# Laplacian = tr(H)

1. Feb 19, 2010

### icurays1

Stupid thing I noticed today:

$$\nabla^2 U=tr(H(U))$$

Or, in other words, the Laplacian of a function is just the trace of its Hessian matrix. Whoop-de-frickin do, right? Is this useful knowledge or should I forget it immediately?

N!

2. Feb 19, 2010

### Ben Niehoff

This is not true in curvilinear coordinates.

3. Feb 19, 2010

### icurays1

But then isn't the 'Hessian' a tensor with co/contravariant components? is the trace even defined for tensors like that? And how is a differential operator like $$\nabla^2$$ even defined in a nonlinear coordinate system? (Genuine questions, I'm just starting to learn tensors and differential geometry and whatnot...)

4. Feb 19, 2010

### Ben Niehoff

5. Feb 19, 2010

### icurays1

okay, cool. thanks!!

would the trace of an arbitrary tensor be $$\sum_{i}{A_{ii...i}}$$ i.e. summing over the elements of the tensor with identical indicies? For tensors rank>2 'diagonal' is sort of vague, or does 'diagonal' always mean 'elements with the same index'? I guess this doesn't have anything to do with the original question...thanks again Ben!

6. Feb 19, 2010

### Ben Niehoff

Tensor traces are taken by contracting any two indices with the metric tensor.
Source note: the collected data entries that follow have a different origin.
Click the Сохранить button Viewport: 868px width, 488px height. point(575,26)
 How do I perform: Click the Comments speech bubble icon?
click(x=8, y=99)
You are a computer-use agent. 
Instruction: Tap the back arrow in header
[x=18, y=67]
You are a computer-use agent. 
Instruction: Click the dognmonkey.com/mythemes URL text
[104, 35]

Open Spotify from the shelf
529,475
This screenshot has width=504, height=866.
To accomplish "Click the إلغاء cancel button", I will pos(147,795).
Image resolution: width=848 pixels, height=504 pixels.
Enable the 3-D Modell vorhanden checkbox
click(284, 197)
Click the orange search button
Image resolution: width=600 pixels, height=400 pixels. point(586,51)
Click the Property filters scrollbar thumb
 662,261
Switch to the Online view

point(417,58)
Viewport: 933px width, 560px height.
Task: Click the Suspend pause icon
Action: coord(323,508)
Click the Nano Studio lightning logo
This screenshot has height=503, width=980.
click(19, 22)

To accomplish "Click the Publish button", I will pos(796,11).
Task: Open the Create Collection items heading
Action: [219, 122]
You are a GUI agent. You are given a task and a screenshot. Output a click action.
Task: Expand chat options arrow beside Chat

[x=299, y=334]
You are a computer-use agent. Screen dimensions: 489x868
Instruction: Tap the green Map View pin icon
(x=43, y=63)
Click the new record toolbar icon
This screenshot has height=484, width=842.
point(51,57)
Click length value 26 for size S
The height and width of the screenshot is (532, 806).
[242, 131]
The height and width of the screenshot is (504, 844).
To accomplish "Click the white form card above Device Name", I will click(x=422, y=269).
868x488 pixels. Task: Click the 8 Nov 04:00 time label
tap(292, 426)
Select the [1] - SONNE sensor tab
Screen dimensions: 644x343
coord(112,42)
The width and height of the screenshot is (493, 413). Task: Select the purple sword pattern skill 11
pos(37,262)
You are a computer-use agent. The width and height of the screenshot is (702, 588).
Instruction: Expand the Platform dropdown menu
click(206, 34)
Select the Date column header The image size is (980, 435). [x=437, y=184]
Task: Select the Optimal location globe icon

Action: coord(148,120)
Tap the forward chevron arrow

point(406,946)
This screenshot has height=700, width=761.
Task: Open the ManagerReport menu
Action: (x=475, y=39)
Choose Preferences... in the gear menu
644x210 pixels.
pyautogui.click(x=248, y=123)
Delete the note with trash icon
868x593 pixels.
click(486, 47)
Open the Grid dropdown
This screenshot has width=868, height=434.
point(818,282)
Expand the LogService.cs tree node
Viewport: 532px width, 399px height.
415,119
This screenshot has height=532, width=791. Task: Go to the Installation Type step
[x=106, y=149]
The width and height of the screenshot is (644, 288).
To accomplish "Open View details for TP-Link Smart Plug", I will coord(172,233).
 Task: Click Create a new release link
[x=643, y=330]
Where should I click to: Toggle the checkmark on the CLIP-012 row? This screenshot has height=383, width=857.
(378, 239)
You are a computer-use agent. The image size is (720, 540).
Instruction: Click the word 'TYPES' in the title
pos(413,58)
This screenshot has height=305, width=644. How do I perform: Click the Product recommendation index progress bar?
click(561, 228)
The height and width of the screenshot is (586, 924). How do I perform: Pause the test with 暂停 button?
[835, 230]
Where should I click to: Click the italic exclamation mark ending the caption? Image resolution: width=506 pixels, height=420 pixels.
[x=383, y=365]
The result will be a tensor whose rank has been reduced by 2. For example, the Ricci tensor is the trace of the Riemann tensor on the 1st and 3rd indices:

$$R_{bd} = g^{ac} R_{abcd}$$

and then the scalar curvature is the trace of the Ricci tensor, or the double trace of the Riemann tensor:

$$R = g^{bd} R_{bd} = g^{ac} g^{bd} R_{abcd}$$.

In flat space, the metric tensor is just the identity matrix, so this reduces to the more familiar definition of the trace.